*** GEËXTRAHEERD MATERIAAL
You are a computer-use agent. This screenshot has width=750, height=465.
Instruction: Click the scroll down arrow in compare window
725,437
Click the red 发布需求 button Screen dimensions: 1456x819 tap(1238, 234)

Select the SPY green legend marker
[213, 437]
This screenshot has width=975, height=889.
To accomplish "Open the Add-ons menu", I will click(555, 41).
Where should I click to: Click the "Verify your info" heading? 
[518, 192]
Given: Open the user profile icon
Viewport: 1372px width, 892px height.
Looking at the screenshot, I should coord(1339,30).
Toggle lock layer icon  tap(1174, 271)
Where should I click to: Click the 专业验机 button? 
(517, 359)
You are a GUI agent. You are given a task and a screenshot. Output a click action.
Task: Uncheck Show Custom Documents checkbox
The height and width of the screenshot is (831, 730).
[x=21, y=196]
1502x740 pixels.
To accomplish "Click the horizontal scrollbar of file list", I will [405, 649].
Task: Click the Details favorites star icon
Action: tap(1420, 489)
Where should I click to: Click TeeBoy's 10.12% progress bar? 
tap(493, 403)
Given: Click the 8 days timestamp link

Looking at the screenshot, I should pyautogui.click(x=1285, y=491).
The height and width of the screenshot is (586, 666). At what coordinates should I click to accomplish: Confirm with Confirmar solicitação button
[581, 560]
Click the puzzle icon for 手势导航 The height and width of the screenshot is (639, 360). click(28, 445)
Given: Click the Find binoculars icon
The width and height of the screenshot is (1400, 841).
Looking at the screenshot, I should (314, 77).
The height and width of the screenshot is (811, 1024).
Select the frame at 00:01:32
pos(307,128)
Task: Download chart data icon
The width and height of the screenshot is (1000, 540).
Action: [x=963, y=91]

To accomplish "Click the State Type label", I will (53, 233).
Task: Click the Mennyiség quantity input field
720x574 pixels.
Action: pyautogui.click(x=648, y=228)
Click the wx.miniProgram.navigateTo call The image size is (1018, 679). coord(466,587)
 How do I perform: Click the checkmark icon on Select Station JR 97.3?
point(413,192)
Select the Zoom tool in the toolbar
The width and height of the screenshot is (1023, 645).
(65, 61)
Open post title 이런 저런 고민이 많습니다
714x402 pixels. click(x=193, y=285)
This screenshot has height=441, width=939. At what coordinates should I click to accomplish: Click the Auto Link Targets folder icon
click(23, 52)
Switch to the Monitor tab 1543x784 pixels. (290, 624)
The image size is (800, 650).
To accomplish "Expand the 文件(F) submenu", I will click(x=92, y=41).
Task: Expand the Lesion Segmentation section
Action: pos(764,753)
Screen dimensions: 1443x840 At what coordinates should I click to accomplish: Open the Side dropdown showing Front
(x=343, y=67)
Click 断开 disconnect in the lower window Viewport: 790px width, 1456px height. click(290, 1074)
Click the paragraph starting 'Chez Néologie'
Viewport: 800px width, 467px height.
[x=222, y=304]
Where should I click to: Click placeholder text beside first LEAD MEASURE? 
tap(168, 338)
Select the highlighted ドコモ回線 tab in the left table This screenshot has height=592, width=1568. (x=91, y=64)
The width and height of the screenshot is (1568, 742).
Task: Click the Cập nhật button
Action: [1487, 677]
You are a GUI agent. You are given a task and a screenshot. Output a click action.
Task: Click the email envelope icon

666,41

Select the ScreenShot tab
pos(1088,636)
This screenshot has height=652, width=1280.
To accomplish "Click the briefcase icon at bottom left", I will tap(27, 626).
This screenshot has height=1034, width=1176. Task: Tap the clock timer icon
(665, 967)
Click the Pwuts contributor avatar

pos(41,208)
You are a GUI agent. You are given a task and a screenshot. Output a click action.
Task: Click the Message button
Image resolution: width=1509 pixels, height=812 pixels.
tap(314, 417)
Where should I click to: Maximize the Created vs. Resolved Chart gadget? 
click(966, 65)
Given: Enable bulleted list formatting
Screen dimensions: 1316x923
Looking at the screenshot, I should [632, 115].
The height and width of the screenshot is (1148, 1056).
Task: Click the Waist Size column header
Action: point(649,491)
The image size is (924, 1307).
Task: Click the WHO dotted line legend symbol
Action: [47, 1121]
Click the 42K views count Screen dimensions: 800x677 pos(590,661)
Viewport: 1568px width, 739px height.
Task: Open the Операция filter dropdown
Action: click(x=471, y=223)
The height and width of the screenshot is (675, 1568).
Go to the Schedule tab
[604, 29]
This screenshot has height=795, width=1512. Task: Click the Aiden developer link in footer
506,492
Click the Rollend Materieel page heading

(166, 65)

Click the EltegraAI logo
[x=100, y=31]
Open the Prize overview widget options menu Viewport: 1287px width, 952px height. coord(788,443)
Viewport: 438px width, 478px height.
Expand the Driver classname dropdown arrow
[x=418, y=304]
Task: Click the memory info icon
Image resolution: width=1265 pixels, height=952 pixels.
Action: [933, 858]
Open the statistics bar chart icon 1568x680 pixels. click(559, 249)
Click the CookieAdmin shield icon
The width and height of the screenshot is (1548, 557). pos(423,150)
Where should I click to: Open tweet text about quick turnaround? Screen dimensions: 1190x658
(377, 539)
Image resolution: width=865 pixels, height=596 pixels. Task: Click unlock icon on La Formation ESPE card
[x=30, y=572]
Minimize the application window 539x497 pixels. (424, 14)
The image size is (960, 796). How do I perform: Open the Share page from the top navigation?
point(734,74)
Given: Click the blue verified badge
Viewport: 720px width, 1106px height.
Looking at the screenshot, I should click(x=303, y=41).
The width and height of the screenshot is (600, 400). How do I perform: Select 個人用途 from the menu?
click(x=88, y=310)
******
* _GESTELDE OPDRACHT_
Geeft u alles vanaf het begin van de vermeldingen tot en met de regel waarin "Click the puzzle" staat ongewijzigd weer.

* _SCHRIFTELIJK ANTWOORD_
You are a computer-use agent. This screenshot has width=750, height=465.
Instruction: Click the scroll down arrow in compare window
725,437
Click the red 发布需求 button Screen dimensions: 1456x819 tap(1238, 234)

Select the SPY green legend marker
[213, 437]
This screenshot has width=975, height=889.
To accomplish "Open the Add-ons menu", I will click(555, 41).
Where should I click to: Click the "Verify your info" heading? 
[518, 192]
Given: Open the user profile icon
Viewport: 1372px width, 892px height.
Looking at the screenshot, I should coord(1339,30).
Toggle lock layer icon  tap(1174, 271)
Where should I click to: Click the 专业验机 button? 
(517, 359)
You are a GUI agent. You are given a task and a screenshot. Output a click action.
Task: Uncheck Show Custom Documents checkbox
The height and width of the screenshot is (831, 730).
[x=21, y=196]
1502x740 pixels.
To accomplish "Click the horizontal scrollbar of file list", I will [405, 649].
Task: Click the Details favorites star icon
Action: tap(1420, 489)
Where should I click to: Click TeeBoy's 10.12% progress bar? 
tap(493, 403)
Given: Click the 8 days timestamp link

Looking at the screenshot, I should pyautogui.click(x=1285, y=491).
The height and width of the screenshot is (586, 666). At what coordinates should I click to accomplish: Confirm with Confirmar solicitação button
[581, 560]
Click the puzzle icon for 手势导航 The height and width of the screenshot is (639, 360). click(28, 445)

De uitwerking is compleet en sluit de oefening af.